Saturday

Lazy Saturday.

Good morning everyone! Hope the weekend is treating you well thus-far.

So last night I decided to do some film-watching and was able to watch "Giant" and "There Will Be Blood". Interestingly, both movies dealt with oil but that's about the extent of their similarities.



 First off, in searching for a James Dean movie I could actually stand I was directed to "Giant". Don't get me wrong, James Dean was phenomenal in this movie, and it definitely made me see his untimely demise as a robbery to audiences everywhere more than a simple tragedy, but the movie itself was dull and outdated. Most of the movie dealt with racism, and female independence. What I'd really have liked from this movie, however, was an exploration of James Dean's character. 

Basically the kid is a nobody and ends up inheriting a large plot of land that he eventually finds oil on.

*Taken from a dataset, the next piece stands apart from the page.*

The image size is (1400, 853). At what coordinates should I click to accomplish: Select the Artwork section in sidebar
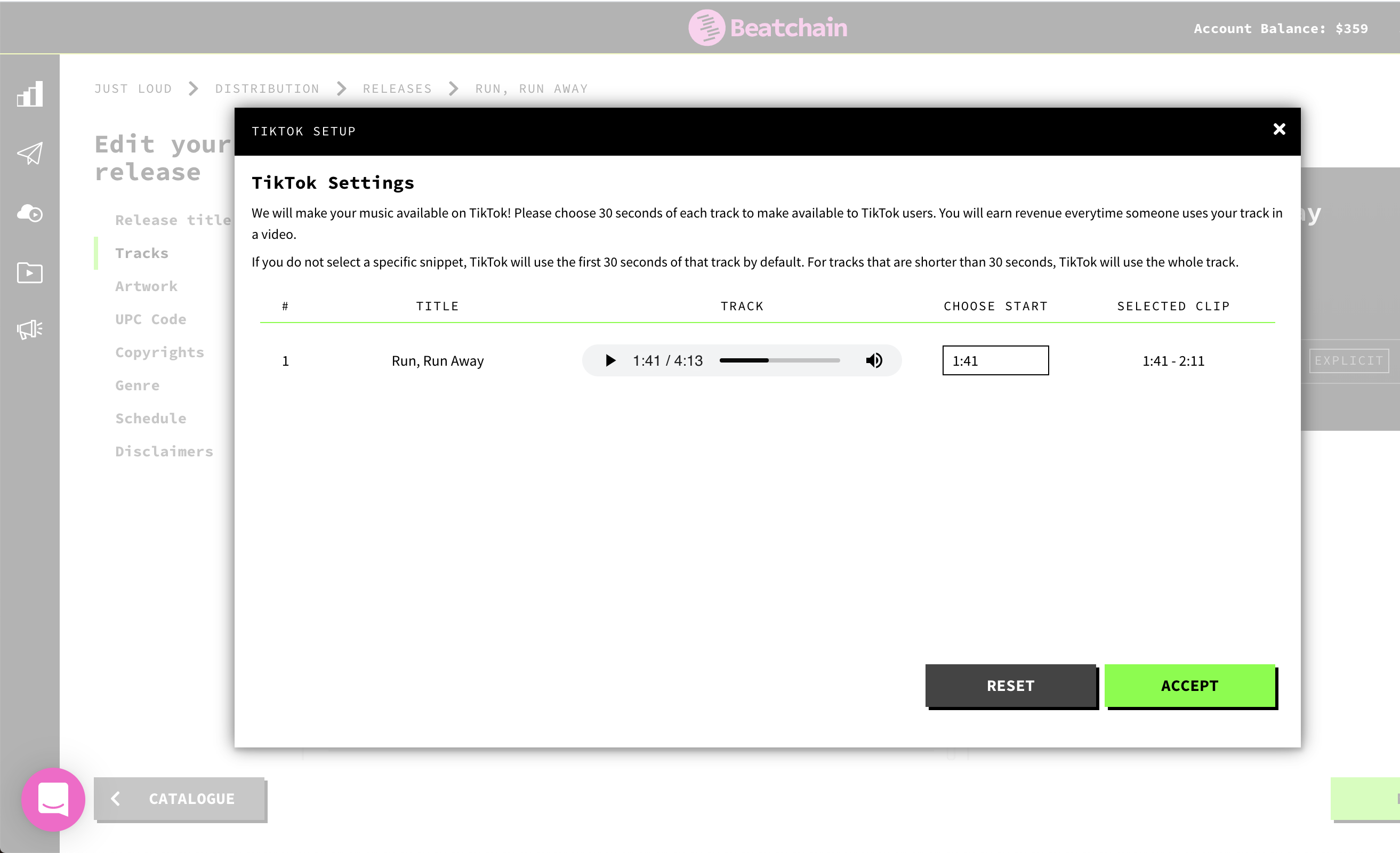(x=146, y=286)
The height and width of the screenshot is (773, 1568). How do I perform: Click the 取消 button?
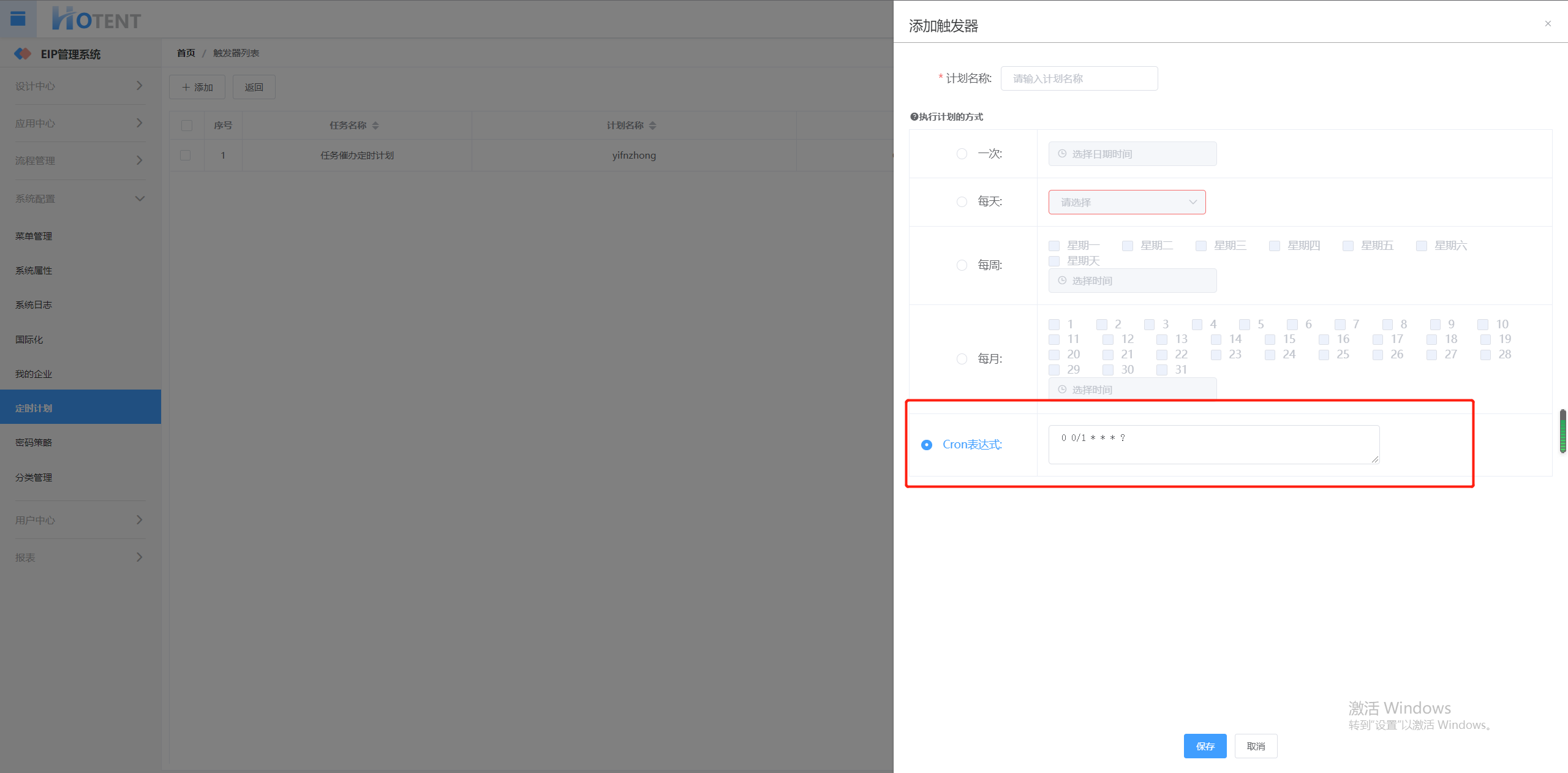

I was expecting him to rise from the shadows and become the focus of the movie towards the end, but it just didn't happen. The movie had established it's theme too rigidly by the time we see Dean strike oil.

It was a book-adaptation though, so it's not like they had a choice story-wise.



Anyhow, on to "There Will Be Blood". I really didn't get this movie when I first saw it back in 2007. I thought it was bland, and lacked story and emotional depth. Now I don't know exactly what happened in my brain since then, but when I watched it last night I sure did enjoy it. I found it riveting and incredibly deep; it also felt like reading a book, which made it very involving indeed.

Basically the movie follows a man who goes from prospector to oil-man in a very short amount of time, and then the movie slows down and we get to study the character and the changes he goes through. Ultimately, I'd say the movie is a statement against greed, but it also touches on shadow elements that Dr. Carl G. Jung discovered in his study of the human psyche.

Overall, watching the movie was incredibly inspirational and I wrote throughout it's entirety. The finished product of that inspiration is below, hope you enjoy.



The year was nineteen hundred and fifty two; the monogamous facade was in full swing. Through fear, people turned to their priests for protection and punishment.

Why anybody preached anything, especially in those days, was beyond me. I suspect they had to temper their fortune with it's own misfortune... guilt had a way of making you punish yourself, especially when you believed you deserved it. The thing I began to realize was this:
We all get what we deserve, but mostly, we get what we think we deserve.


I never lost any sleep.


I knew people, men mostly, who complained of insomnia. Sleeplessness that hung around you like death. On the bed, they said it even stank, but a man's gotta sleep, and the couch didn't cut it.

But me, I never lost any sleep. Men envied me for that, though the women said I was heartless. It didn't matter either way, I slept like a baby.

I had a coupe in those days, and I drove it like I was fucking it. In every street and alley I fucked that thing through the fastest possible routes. At the end of each day she was there to take home- a lousy piece of metal. Still, it was good on gas.


I also drank scotch in those days. Musky, caramel-colored scotch that tasted like a campfire. I was living for the future and scotch was a present-moment drink; it almost defied reason that I was drinking it, but I liked to pretend that my current situation (in those days) was worth savoring. In the end, it was my distinct tastes and idiosyncrasies that gave me away as a sub-par artist, statesman, God knew what. But it was there, in the obsessions... I'm sure any outside observer could have told you... I was too comfortable.